Ramanlal has a warrant out for his arrest after being charged by the Serious Fraud Office but is believed to no longer be in New Zealand, the New Zealand Herald reported.
Ramanlal was Chief Executive Officer of Shoreline Communications, a company co-owned by his elder brother Josef Ramanlal and Late King George V while the king was Crown Prince Tupouto‘a.
The company granted the exclusive right to provide the power to the government electricity company and later the supply of mobile telephone services to the public by its Tonfon division.
In May 2005, the king announced the company was transferred back to the government including all potential partners and the electricity assets owned and managed by the Shoreline Group since 1998. The announcement came after the Tongan government confirmed during the same month it’s suspending an electricity tax after thousands of people took to the streets to protest against it.

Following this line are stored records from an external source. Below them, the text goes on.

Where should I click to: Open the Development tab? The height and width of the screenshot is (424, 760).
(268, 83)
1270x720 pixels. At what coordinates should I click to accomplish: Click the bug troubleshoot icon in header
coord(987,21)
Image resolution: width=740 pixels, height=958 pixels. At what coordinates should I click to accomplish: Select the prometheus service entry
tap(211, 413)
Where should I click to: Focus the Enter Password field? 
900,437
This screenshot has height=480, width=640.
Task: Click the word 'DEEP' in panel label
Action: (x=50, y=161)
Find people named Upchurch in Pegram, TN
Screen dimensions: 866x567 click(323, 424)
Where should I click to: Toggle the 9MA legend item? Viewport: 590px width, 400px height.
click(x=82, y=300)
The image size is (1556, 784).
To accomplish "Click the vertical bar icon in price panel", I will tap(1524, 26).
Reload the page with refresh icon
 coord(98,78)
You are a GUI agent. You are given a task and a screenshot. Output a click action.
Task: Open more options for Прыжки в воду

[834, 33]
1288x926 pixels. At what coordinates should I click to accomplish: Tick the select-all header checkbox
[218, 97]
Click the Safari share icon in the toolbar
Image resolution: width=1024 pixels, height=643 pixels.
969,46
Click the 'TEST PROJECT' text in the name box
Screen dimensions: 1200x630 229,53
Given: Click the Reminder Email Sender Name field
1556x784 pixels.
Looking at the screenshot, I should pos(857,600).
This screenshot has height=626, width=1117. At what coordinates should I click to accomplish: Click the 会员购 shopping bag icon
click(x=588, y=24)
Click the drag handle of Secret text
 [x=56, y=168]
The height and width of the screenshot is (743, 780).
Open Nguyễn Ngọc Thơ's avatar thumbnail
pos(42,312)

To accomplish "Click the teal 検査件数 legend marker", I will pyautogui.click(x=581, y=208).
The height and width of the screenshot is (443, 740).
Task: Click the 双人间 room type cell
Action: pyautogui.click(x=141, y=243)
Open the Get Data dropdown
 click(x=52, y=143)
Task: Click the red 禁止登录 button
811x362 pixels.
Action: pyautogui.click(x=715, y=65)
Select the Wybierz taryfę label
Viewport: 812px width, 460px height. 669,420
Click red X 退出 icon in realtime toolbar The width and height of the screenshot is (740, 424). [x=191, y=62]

The pro-Democracy Movement organised the march, calling for the power supply to be taken from the Shoreline company, Radio New Zealand reported.
Soane’s fraud charges revelation came after the SFO has brought fraud charges against Roger Pikia, the chairman of Te Arawa River Iwi Trust (TARIT) and its investment company THL Limited (THL).
Mr Pikia, 58, did not enter a plea when he appeared in the Auckland District Court last year December 16.
He was charged with ‘Obtaining by deception’, ‘Corrupt acceptance of gift by an agent’, ‘Receiving a secret reward for procuring a contract’, ‘Perverting the course of justice’ and ‘Conspiracy to commit an offence’. The charges are in relation to his role as chairman of TARIT and THL.
Mr Pikia’s co-defendant, who was believed to be the Ramanlal, was charged with ‘Conspiracy to commit an offence’. He was not present during the December hearing.
In 2016 the Maori trust was granted land leases and at least 50 years control over the former public enterprise Tonga Forest Products Limited.
At the time, the Tongan government said the trust, represents two iwi and had agreed to pay just over US$4.4 million in return for management of the company for 50 years, with the option to renew for a further 25 years.